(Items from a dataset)
*** Block opens ***
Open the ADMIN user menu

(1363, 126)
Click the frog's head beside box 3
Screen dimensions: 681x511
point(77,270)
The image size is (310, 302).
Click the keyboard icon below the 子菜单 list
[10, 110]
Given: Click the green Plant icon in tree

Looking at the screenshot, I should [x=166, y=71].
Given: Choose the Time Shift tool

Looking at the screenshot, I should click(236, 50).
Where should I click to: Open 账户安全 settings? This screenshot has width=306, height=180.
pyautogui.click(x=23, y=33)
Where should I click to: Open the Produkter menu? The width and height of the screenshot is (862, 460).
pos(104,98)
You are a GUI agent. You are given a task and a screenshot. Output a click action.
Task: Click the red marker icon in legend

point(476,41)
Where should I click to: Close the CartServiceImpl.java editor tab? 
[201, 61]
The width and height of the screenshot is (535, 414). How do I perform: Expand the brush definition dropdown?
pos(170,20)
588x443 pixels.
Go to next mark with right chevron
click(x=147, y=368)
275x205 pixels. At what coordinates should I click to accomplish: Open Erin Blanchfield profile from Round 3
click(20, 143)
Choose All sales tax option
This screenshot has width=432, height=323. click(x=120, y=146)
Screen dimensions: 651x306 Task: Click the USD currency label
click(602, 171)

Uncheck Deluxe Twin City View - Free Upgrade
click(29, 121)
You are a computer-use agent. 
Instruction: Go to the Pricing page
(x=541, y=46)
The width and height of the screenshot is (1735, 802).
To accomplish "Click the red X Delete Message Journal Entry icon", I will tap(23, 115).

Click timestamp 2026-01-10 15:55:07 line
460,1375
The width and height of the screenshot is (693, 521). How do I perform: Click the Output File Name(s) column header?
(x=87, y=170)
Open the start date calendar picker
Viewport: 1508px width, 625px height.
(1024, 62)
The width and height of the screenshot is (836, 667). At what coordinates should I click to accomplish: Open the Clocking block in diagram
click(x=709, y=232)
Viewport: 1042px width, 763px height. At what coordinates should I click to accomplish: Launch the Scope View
*** Block closes ***
▶ [Task brief]
The result consists of the line with "You are a computer-use agent." through the last line of the entries above, repeated exactly and with nothing else.

▶ [Task response]
You are a computer-use agent. 
Instruction: Go to the Pricing page
(x=541, y=46)
The width and height of the screenshot is (1735, 802).
To accomplish "Click the red X Delete Message Journal Entry icon", I will tap(23, 115).

Click timestamp 2026-01-10 15:55:07 line
460,1375
The width and height of the screenshot is (693, 521). How do I perform: Click the Output File Name(s) column header?
(x=87, y=170)
Open the start date calendar picker
Viewport: 1508px width, 625px height.
(1024, 62)
The width and height of the screenshot is (836, 667). At what coordinates should I click to accomplish: Open the Clocking block in diagram
click(x=709, y=232)
Viewport: 1042px width, 763px height. At what coordinates should I click to accomplish: Launch the Scope View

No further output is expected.